Thread: Bogu kumite: historical question
11/13/2015 11:47am, #1
- Join Date
- Sep 2015
Bogu kumite: historical question
I pratice Nippon Kempo, a sort of karate + judo. There are very few information on the net about Nippon Kempo in a language that I can read, and many of these informations appear to be copied and pasted from one site to the other, so I have some doubts about the history of NK.
In NK competition, a very heavy protective gear ("bogu", literally armor I think) is used. This form of competition is known as "bogu kumite".
NK is not the only form of karate that use "bogu", I've seen videos on youtube of "okinawan karate" guys doing bogu kumite.
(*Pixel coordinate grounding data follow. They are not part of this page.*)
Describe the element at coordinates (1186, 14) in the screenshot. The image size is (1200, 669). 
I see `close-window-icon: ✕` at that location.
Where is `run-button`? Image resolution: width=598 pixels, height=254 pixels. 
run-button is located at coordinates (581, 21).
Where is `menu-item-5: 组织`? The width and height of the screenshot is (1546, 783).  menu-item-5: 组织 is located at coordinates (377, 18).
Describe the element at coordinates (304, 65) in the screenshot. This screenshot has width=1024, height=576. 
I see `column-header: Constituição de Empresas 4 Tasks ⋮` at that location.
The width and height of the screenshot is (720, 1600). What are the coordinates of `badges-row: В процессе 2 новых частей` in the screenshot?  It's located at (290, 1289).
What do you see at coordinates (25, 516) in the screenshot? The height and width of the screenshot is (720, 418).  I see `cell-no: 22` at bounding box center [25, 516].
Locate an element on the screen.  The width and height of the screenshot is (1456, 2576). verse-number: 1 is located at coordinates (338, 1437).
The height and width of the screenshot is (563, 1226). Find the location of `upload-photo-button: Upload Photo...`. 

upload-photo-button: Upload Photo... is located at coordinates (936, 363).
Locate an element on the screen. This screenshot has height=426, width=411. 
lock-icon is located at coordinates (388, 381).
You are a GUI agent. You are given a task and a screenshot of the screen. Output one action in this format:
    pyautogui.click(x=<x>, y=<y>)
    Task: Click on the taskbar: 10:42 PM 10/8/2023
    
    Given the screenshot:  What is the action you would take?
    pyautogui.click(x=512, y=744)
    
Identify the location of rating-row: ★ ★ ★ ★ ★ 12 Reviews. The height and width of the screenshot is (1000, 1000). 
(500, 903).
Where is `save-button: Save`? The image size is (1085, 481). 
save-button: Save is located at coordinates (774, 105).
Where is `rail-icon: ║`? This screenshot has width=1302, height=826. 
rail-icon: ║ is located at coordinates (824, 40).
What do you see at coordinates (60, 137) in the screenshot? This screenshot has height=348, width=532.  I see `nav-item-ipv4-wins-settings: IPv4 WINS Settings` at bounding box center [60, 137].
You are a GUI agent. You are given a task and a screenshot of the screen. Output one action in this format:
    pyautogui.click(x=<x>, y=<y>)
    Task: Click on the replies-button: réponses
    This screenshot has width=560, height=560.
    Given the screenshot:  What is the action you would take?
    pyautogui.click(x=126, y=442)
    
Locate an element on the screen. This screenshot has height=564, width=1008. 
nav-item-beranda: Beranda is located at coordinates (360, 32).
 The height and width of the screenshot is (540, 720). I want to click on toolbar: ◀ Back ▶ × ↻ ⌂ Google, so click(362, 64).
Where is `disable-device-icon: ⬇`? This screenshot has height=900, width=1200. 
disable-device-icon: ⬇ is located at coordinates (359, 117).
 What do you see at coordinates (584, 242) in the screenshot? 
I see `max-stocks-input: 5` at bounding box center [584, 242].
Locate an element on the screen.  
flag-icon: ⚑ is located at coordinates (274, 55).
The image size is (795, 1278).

In the history of N.K., Muneomi Sawayama is credited as both the founder of Nippon Kempo and implicitly the inventor of the idea of "bogu kumite" in 1932;
Wikipedia credits Shigeru Nakamura as the inventor of bogu kumite, however he founded his school in 1950:
does anybody knows something about the history of bogu kumite?
11/18/2015 10:58am, #2
- Join Date
- Dec 2007
11/18/2015 11:42am, #3
I was told that Tatsuo Shimabuku experimented with bogu kumite while developing Isshinryu (a variant of Shorin-ryu that incorporates some Goju-ryu).
There's also Daido Juku with its space helmets. I remember another Okinawan/Japanese style that did bogu kumite with hockey gloves, a catcher's facemask type headgear, and chest protectors, but the name is five years lost.
Remember also the parallel evolution of sanda/sanshou and TKD chest protectors.
I'd also count modern Kyokushin schools that use boxing gloves and headgear occasionally as engaging in bogu kumite, but that's me being pedantic.
Basically this is an idea that has been invented and reinvented continuously over the past 100 years at least.What a disgrace it is for a man to grow old without ever seeing the beauty and strength of which his body is capable. -Xenophon's Socrates
11/19/2015 12:01am, #4
- Join Date
- May 2003
For what it's worth, I read in a Black Belt magazine article that some of Funakoshi Gichin's early students in Japan also used Kendo Bogu for sparring. Funakoshi was reportedly against the idea.
The Renbukan also used bogu, and I think the Chito Ryu school did as well.
In the early 70's, the Asian Karate Do Championship held in the Philippines was conducted under Bogu Kumite Rules. That sparring format was very common in the Philippine Tournament scene at that time.